Start of Block
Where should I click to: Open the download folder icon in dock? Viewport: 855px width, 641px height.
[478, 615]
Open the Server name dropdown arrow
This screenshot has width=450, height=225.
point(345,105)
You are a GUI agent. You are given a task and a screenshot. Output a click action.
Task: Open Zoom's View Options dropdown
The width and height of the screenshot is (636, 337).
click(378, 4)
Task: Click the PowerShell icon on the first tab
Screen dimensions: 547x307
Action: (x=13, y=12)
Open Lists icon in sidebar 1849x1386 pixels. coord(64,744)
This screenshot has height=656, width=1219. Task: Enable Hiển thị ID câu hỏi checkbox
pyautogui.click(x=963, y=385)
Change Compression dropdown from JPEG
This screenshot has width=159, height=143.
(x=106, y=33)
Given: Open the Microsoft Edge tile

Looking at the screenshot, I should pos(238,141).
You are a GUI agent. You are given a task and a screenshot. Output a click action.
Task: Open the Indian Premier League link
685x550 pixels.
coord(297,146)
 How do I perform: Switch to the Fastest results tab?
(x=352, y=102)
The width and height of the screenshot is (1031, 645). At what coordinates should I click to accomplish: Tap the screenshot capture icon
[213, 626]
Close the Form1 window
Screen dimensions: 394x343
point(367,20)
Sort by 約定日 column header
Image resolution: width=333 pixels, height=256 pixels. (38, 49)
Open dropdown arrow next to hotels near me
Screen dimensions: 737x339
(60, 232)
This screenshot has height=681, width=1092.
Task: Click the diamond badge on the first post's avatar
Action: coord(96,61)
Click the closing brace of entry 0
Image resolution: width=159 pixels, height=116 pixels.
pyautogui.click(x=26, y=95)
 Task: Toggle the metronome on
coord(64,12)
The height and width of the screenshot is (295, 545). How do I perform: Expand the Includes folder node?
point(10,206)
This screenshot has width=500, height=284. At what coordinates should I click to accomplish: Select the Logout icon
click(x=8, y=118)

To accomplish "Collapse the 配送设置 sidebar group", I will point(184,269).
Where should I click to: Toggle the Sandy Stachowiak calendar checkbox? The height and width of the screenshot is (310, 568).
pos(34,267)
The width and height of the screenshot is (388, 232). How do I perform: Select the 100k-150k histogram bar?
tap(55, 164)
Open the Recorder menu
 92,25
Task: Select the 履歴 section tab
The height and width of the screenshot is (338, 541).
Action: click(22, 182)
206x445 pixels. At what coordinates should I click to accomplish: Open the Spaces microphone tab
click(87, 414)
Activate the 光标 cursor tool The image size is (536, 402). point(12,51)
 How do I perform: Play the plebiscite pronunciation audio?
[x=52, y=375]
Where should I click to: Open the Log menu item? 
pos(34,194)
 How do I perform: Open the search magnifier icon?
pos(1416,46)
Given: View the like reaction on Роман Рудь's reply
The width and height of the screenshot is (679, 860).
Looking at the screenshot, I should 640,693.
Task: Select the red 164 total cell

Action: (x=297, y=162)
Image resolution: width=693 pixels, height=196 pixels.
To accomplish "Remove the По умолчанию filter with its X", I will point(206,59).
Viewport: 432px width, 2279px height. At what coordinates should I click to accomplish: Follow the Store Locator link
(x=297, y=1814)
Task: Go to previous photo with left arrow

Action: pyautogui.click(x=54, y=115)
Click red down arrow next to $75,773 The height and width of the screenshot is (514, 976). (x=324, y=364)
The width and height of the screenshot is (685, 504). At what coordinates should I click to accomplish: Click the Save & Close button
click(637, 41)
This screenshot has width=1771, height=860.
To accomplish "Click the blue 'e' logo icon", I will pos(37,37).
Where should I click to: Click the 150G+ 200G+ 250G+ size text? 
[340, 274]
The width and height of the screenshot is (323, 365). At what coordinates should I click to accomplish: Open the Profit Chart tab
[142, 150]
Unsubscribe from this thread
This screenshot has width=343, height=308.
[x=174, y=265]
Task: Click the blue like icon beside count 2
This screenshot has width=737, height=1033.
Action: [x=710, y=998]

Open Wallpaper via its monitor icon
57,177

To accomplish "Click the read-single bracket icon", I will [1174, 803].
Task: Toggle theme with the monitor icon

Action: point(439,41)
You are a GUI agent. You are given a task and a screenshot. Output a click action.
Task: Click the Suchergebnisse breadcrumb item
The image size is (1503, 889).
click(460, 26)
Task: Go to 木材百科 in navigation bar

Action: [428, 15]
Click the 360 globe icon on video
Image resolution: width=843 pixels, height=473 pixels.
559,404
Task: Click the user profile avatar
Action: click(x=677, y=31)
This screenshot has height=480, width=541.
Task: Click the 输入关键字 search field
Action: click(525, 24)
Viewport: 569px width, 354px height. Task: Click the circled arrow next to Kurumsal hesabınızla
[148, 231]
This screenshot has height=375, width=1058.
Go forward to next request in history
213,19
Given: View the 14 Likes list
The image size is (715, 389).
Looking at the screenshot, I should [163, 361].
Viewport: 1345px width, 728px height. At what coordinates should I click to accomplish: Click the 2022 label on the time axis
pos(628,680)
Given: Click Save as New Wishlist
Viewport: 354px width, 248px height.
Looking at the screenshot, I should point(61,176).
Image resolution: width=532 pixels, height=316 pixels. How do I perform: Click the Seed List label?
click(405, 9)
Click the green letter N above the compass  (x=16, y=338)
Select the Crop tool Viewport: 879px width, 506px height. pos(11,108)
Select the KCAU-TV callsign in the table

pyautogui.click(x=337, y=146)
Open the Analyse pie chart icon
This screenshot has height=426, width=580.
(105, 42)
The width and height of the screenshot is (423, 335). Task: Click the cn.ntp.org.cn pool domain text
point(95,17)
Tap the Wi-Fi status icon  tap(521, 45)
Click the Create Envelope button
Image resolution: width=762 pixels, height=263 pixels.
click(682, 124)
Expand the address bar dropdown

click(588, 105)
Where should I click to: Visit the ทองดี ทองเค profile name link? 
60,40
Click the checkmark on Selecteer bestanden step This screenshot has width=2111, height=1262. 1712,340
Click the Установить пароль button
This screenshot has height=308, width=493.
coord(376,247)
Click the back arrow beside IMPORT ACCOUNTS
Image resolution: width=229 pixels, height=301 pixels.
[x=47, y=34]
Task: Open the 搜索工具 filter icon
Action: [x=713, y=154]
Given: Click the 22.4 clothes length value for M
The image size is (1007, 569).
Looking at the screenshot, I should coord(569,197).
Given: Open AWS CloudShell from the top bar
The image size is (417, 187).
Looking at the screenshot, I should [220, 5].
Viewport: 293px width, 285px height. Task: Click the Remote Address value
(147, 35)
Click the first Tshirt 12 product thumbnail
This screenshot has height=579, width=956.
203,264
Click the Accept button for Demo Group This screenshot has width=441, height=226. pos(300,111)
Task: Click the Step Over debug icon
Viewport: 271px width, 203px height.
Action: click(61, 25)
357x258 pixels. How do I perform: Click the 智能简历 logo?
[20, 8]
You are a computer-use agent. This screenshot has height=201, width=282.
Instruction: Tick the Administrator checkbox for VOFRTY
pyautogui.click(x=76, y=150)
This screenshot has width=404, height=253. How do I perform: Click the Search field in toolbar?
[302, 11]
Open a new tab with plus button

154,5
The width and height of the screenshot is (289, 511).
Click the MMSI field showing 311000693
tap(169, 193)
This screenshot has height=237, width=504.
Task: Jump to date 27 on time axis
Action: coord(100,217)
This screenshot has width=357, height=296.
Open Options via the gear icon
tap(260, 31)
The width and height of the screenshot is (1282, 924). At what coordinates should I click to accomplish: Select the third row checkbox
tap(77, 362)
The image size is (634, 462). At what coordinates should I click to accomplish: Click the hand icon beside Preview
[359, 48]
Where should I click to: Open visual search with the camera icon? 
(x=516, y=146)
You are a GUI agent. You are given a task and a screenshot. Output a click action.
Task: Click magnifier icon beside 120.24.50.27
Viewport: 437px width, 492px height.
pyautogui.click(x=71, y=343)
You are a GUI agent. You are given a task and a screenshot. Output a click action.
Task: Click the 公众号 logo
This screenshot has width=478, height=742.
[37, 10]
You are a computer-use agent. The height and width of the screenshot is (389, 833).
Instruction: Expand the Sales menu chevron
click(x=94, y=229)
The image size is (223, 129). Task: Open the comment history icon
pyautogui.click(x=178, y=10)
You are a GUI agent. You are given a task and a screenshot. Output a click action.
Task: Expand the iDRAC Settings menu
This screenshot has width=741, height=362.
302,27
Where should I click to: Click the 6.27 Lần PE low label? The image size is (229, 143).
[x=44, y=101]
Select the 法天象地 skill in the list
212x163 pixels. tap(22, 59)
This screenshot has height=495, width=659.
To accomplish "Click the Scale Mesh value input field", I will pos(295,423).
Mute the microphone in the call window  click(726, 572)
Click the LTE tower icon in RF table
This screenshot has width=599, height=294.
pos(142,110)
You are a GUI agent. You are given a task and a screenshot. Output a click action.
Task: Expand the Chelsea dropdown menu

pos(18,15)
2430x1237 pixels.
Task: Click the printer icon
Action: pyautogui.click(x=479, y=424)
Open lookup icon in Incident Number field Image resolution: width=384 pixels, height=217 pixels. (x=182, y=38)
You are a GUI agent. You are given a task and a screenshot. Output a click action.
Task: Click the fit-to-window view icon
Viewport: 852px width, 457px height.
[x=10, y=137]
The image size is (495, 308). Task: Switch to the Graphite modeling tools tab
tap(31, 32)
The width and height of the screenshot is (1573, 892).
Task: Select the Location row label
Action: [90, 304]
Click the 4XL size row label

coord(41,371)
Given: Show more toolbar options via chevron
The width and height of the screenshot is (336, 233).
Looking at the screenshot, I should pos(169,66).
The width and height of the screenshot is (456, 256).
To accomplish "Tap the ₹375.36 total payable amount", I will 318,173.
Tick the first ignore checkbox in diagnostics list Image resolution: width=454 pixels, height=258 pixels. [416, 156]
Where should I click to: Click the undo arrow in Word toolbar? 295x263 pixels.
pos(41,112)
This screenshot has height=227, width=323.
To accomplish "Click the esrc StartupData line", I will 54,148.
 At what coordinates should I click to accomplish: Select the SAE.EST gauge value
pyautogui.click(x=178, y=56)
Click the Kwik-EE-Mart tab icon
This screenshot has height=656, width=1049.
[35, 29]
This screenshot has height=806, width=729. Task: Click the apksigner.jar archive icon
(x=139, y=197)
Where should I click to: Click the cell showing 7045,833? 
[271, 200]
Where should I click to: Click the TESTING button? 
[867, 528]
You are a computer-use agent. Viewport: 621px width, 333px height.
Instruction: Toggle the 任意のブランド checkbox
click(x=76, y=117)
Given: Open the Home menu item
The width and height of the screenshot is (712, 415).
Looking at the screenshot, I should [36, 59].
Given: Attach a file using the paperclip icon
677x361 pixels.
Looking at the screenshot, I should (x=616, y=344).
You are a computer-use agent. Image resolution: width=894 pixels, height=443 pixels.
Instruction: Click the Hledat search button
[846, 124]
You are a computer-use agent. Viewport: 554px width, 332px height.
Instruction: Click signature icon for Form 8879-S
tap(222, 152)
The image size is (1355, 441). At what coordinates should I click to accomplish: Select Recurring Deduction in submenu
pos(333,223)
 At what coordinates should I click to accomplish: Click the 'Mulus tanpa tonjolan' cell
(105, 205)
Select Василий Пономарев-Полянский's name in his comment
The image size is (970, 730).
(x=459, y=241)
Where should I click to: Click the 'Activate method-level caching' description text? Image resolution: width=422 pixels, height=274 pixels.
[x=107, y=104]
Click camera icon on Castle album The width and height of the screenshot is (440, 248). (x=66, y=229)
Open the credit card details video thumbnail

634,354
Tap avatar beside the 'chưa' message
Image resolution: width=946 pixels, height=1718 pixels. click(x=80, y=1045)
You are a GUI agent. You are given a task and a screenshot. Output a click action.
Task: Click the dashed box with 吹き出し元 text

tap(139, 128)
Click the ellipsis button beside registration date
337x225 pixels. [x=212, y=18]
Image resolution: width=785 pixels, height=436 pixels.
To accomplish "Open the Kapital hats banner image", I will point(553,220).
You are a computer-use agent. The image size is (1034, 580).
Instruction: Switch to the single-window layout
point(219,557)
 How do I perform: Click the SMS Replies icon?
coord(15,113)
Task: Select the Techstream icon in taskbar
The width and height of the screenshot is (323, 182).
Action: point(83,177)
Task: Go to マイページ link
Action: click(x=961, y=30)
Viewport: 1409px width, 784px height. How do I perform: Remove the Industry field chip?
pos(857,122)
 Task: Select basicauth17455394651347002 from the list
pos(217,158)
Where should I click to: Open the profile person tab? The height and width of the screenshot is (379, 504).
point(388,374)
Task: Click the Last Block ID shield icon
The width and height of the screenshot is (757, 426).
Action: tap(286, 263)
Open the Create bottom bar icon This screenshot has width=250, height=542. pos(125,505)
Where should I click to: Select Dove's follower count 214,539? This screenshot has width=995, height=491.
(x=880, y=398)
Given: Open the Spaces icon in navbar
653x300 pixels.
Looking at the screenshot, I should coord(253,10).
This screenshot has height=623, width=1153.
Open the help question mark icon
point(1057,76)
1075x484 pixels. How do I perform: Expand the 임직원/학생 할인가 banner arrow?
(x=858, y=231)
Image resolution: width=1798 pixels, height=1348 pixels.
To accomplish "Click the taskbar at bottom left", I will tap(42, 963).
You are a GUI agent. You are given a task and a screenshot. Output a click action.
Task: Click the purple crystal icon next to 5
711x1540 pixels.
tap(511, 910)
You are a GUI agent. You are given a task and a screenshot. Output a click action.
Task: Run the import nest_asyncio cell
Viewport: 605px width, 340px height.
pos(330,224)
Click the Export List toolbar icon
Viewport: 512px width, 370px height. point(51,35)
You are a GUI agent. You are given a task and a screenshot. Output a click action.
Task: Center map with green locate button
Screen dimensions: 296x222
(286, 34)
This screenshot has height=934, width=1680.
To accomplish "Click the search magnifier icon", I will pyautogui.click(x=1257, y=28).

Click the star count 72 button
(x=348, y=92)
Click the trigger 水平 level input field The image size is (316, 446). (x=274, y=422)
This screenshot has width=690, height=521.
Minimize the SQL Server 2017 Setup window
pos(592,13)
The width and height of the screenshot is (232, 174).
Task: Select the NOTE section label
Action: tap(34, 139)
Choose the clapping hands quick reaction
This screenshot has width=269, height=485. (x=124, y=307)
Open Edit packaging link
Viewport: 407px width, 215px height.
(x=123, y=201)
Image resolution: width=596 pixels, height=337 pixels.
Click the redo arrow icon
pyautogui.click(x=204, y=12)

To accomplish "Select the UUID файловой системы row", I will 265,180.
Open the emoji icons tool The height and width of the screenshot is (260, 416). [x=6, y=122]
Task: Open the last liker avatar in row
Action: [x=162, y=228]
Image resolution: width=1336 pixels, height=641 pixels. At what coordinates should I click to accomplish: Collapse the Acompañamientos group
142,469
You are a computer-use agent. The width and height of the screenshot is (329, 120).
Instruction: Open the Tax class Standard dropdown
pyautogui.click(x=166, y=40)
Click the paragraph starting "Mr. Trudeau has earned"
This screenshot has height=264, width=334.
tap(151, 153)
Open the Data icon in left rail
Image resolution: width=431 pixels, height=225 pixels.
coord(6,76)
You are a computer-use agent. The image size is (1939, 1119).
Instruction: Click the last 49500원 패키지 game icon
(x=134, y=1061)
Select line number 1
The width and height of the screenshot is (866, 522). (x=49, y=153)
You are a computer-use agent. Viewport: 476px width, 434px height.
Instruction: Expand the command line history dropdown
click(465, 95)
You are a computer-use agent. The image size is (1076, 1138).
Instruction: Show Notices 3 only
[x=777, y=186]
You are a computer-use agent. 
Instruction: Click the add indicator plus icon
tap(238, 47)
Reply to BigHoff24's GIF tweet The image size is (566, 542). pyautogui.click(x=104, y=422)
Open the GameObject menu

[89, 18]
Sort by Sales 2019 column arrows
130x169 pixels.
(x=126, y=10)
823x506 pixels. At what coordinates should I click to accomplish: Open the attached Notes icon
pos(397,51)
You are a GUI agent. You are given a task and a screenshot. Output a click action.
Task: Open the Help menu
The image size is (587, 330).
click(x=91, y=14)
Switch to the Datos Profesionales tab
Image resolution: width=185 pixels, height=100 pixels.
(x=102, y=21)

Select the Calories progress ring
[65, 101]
End of Block
--- What the task requires ---
Copy out, exactly and alone, the lines of the entries above between the ones holding "Click the Accept" and "The width and height of the screenshot is (289, 511).", inclusive.

--- Answer for this exercise ---
Click the Accept button for Demo Group This screenshot has width=441, height=226. pos(300,111)
Task: Click the Step Over debug icon
Viewport: 271px width, 203px height.
Action: click(61, 25)
357x258 pixels. How do I perform: Click the 智能简历 logo?
[20, 8]
You are a computer-use agent. This screenshot has height=201, width=282.
Instruction: Tick the Administrator checkbox for VOFRTY
pyautogui.click(x=76, y=150)
This screenshot has width=404, height=253. How do I perform: Click the Search field in toolbar?
[302, 11]
Open a new tab with plus button

154,5
The width and height of the screenshot is (289, 511).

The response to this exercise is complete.